Lecce. Einige stehen seit Jahrhunderten, doch jetzt müssen sie wegen einer Plage gefällt werden – tausenden Olivenbäumen in Italien droht dieses Schicksal. Die italienische Staatsanwaltschaft sucht nach Schuldigen. Julius Müller-Meiningen

Es klingt so, als herrsche Krieg. "Xylella rückt vor. Es hat Lecce längst hinter sich gelassen", sagt Pantaleo Piccinno. "Bald wird es die Gegend um Brindisi angreifen." Hinter dem Namen Xylella fastidiosa versteckt sich aber keine Kriegswaffe, sondern das so genannte Feuerbakterium. Es befällt aktuell mindestens eine Million Olivenbäume in Süditalien - eine Umweltkatastrophe.

Pantaleo Picinno ist Präsident des Landwirtschaftsverbandes der Provinz Lecce in Apulien. Die Gegend, der Absatz des italienischen Stiefels, erlebt gerade einen Albtraum. Bislang gibt es kein Heilmittel gegen den gefährlichen Krankheitserreger. Deshalb forderte vor Wochen die Europäische Kommission die Abholzung aller befallenen Bäume . Nun müssen ganze Haine, über tausendjährige, verknorpelte und geschwungene Olivenbäume weichen. Zudem ist die Existenz von 7500 Olivenbauern bedroht.

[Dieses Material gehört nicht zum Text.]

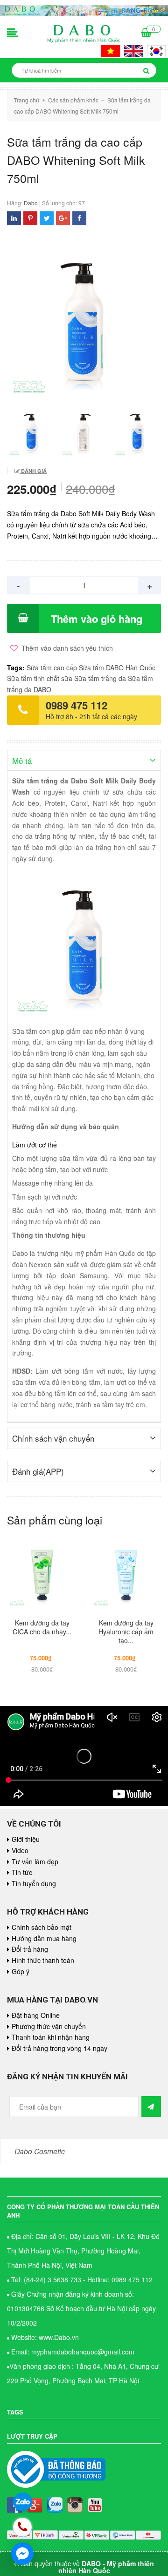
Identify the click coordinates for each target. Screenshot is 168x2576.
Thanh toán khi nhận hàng (51, 2037)
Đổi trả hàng (30, 1949)
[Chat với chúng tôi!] (22, 2553)
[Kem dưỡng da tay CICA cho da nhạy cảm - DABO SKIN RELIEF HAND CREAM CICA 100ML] (42, 1574)
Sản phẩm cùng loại (54, 1520)
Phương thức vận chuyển (49, 2026)
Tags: (17, 667)
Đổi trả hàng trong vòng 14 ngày (59, 2048)
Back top (138, 2055)
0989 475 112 (76, 705)
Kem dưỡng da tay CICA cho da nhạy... (42, 1627)
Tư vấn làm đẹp (35, 1861)
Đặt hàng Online (36, 2015)
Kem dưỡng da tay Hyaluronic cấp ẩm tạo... (126, 1631)
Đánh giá (33, 470)
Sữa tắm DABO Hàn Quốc (117, 667)
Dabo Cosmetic (39, 2151)
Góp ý (20, 1971)
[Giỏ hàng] (146, 33)
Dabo (31, 203)
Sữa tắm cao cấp (52, 667)
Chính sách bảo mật (41, 1927)
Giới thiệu (26, 1839)
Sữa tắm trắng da (100, 678)
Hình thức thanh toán (43, 1960)
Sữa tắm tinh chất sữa (39, 678)
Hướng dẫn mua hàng (44, 1938)
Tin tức (22, 1872)
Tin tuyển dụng (34, 1883)
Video (20, 1850)
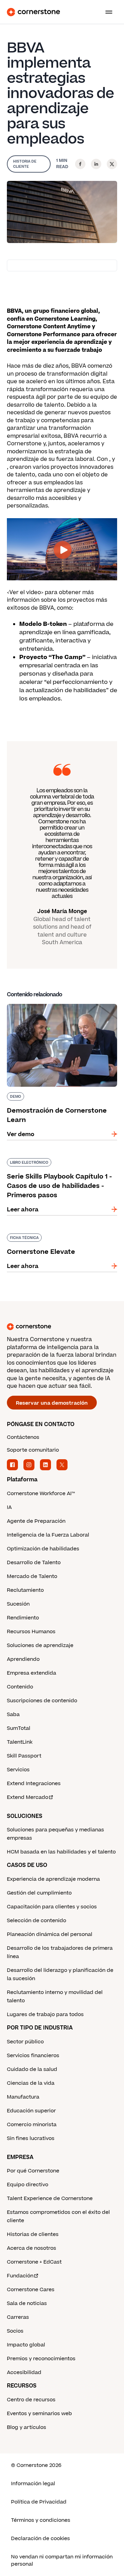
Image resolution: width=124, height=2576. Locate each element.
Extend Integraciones (34, 1783)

Nach Schätzungen sind bereits eine Million Bäume unheilbar erkrankt. Das von Insekten übertragene Bakterium führt zur Austrocknung und zum Absterben der Pflanzen. Insgesamt bis zu zehn Millionen Olivenbäume im Salento könnten betroffen sind. Der von der Regierung berufene Sonderkommissar für den Notstand, Giuseppe Silletti, hat den Befehl zur Abholzung gegeben. "Die Situation ist dramatisch", sagt er. Silletti hat in Zusammenarbeit mit dem italienischen Katastrophenschutz eine 15 Kilometer breite Pufferzone vom Ionischen Meer bis zur Adria einrichten lassen, in der nun systematisch gefällt und entwurzelt wird. Außerdem muss das Gras in der gesamten Gegend geschnitten, der Boden umgepflügt und massenhaft Pestizide gespritzt werden.

Die europäische Agentur für Lebensmittelsicherheit Efsa stellte bereits im Januar über den Xylella-Fall in Süditalien fest: "Eine Ausbreitung in der EU ist sehr wahrscheinlich."

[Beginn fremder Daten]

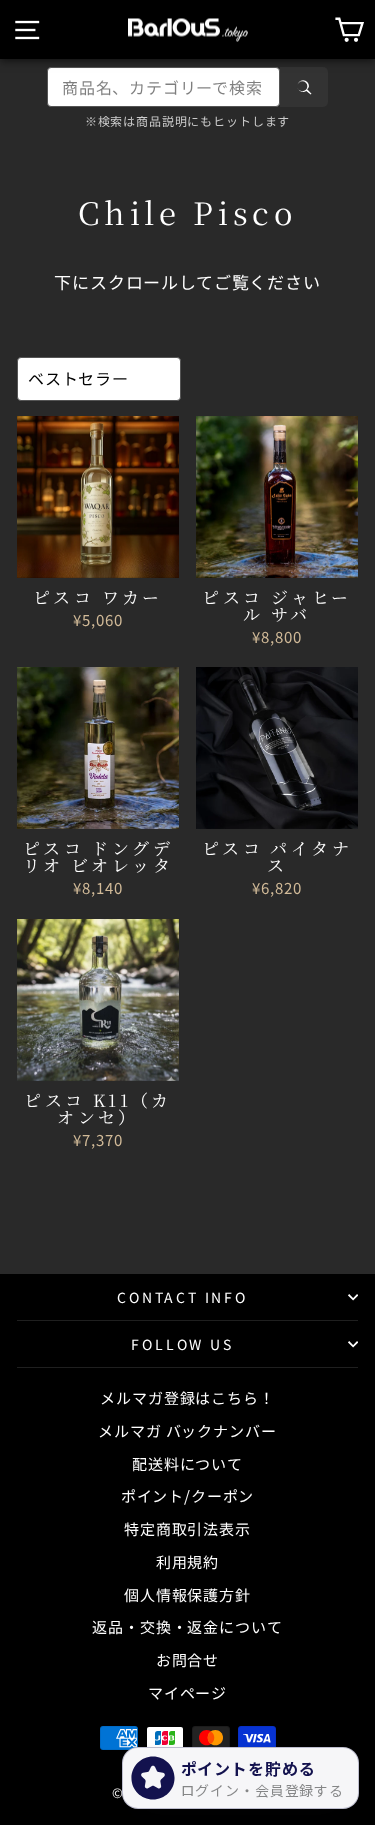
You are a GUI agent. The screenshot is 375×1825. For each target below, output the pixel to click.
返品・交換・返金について (187, 1626)
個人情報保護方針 (187, 1594)
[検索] (304, 87)
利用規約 (187, 1561)
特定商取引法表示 (187, 1528)
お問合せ (187, 1659)
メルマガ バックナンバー (187, 1430)
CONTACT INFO (182, 1297)
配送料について (187, 1463)
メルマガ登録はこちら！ (187, 1397)
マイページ (187, 1692)
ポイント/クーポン (188, 1495)
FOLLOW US (182, 1344)
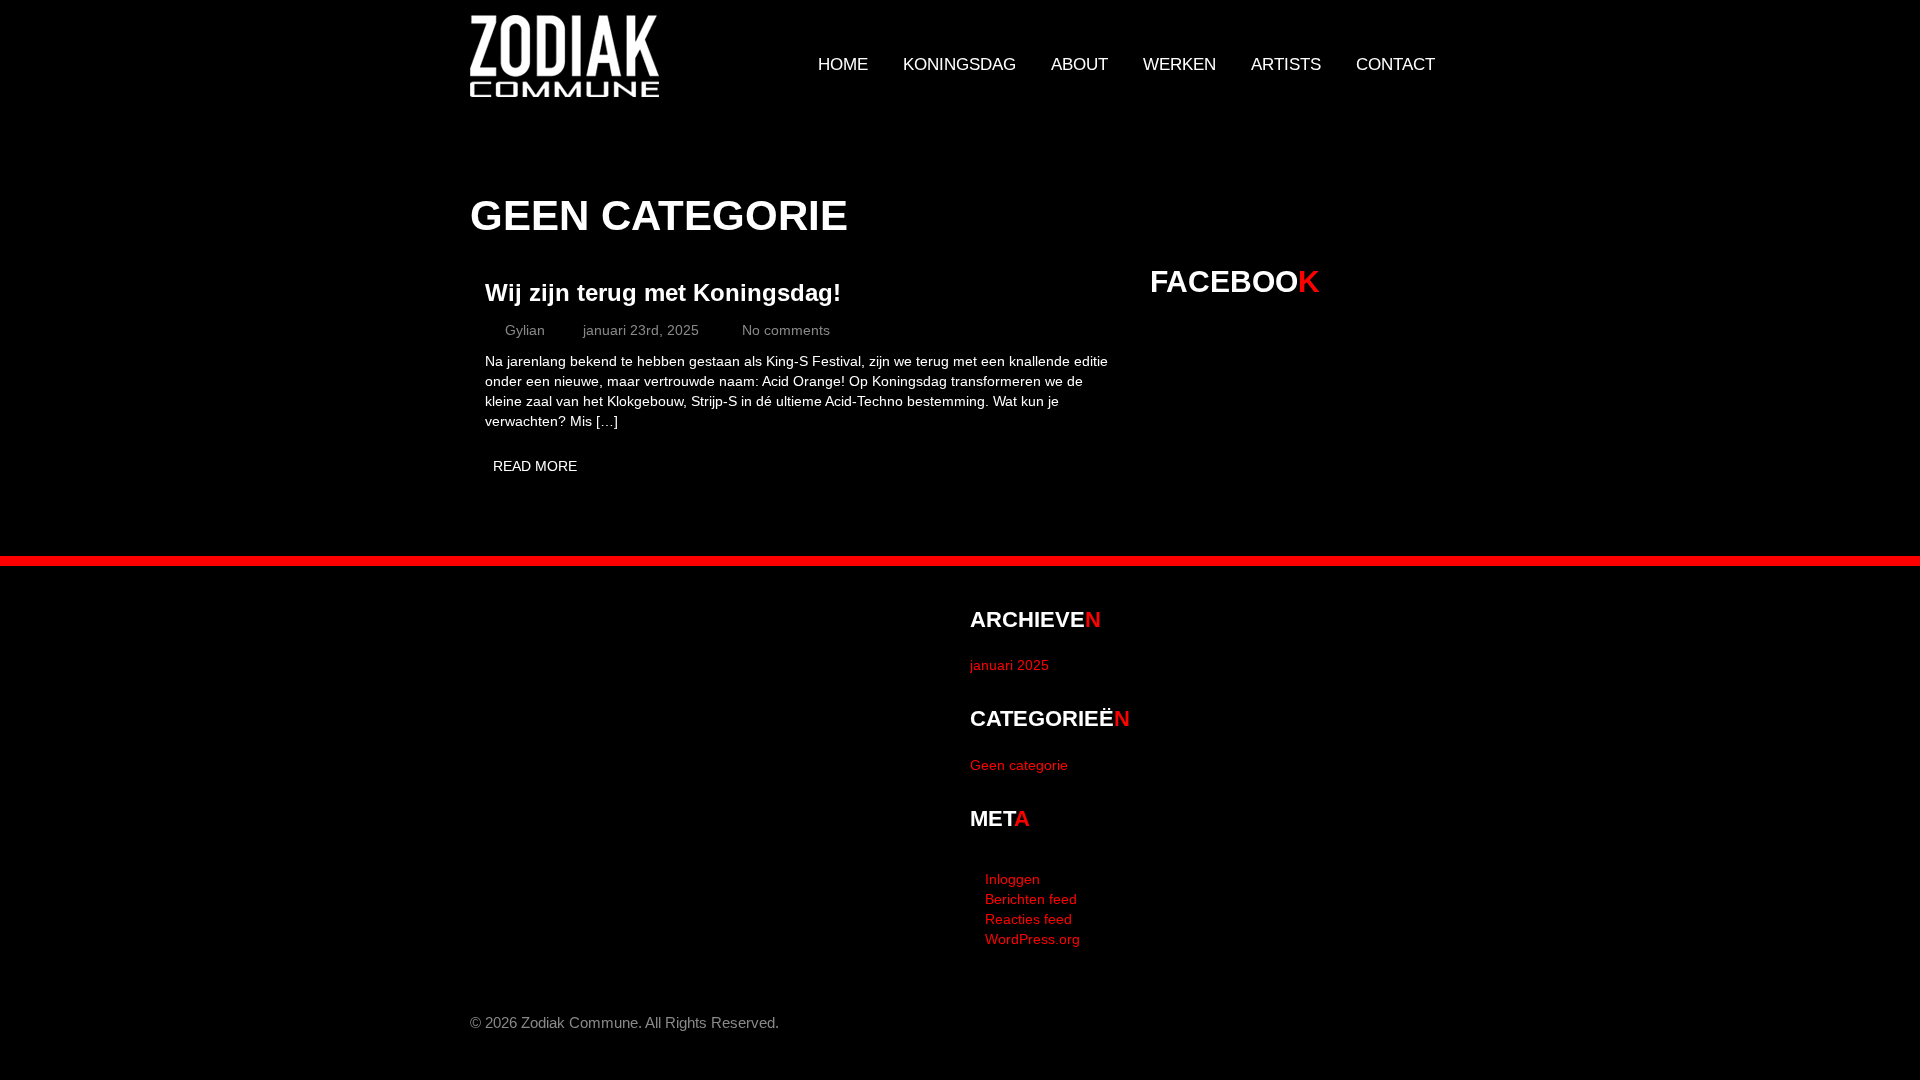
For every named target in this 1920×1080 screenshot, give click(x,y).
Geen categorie (1019, 765)
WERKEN (1179, 64)
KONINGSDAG (959, 64)
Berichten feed (1031, 899)
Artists (1286, 64)
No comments (786, 330)
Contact (1395, 64)
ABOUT (1079, 64)
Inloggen (1012, 879)
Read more (535, 466)
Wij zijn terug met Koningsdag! (663, 292)
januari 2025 (1009, 665)
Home (843, 64)
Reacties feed (1028, 919)
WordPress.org (1032, 939)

Der Erreger wird im Salento durch die Wiesenschaumzikade von Pflanze zu Pflanze übertragen. Die Olivenanbau-Regionen Kampanien, Latium, Umbrien und Toskana sind alarmiert. Auch Griechenland, Spanien und Portugal müssen eine Ausbreitung des für die Pflanzen tödlichen Bakteriums fürchten.

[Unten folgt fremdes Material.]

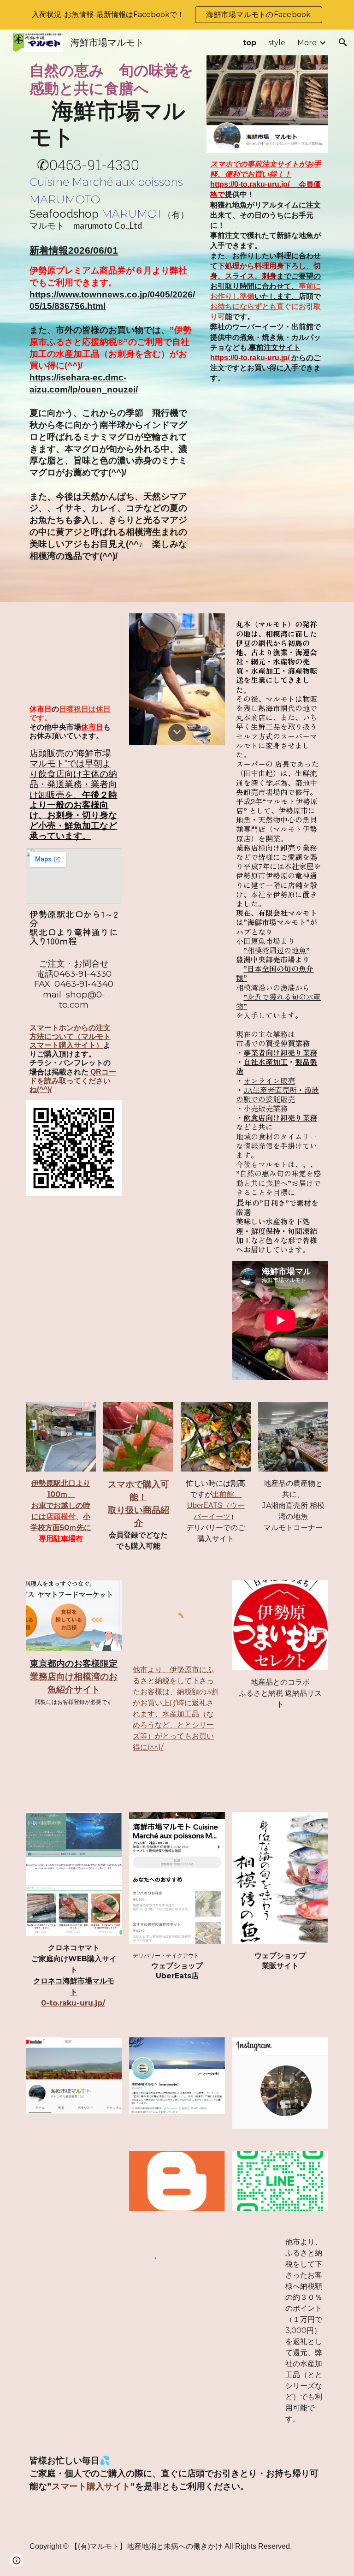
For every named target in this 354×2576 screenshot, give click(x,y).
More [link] (307, 42)
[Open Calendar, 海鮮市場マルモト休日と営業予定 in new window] (104, 625)
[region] (177, 15)
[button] (343, 42)
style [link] (276, 42)
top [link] (249, 42)
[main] (112, 146)
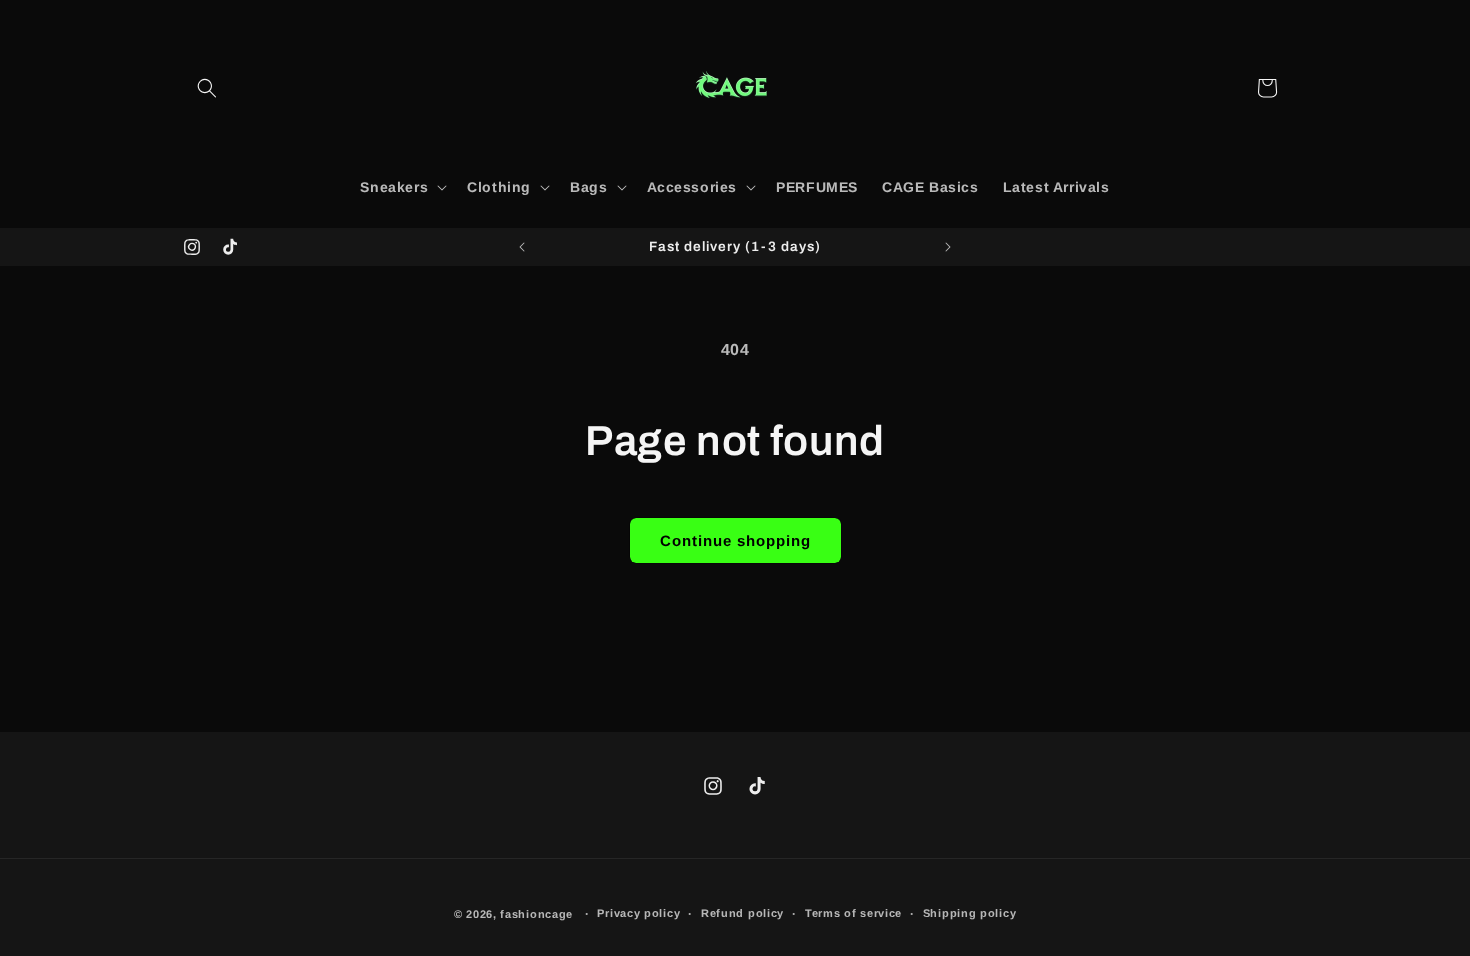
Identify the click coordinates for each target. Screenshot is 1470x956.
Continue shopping (735, 540)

Die Staatsanwaltschaft Lecce ermittelt gegen Unbekannt und prüft, ob alle Maßnahmen zur Eingrenzung des Bakteriums unternommen worden sind. Unklarheit besteht über die Einfuhr nach Süditalien . Eine der Thesen ist, dass mit dem Bakterium infizierte Zierpflanzen über niederländische Importeure aus Costa Rica nach Apulien gelangt sind.

Die Ermittler interessieren sich aber auch für einen wissenschaftlichen Workshop 2010 in der Nähe von Bari, bei dem das Xyllela-Bakterium, das Wissenschaftlern zufolge die Eigenschaften einer biologischen Waffe hat, zu Forschungszwecken eingeführt werden durfte. Umweltschützer und das von Staatsanwälten vertretene Observatorium der Landwirtschafts-Kriminalität vermuten Interessen hinter der Plage. So habe die Tourismus-Industrie schon seit langem Appetit auf die von den Olivenbäumen besetzten Landstriche.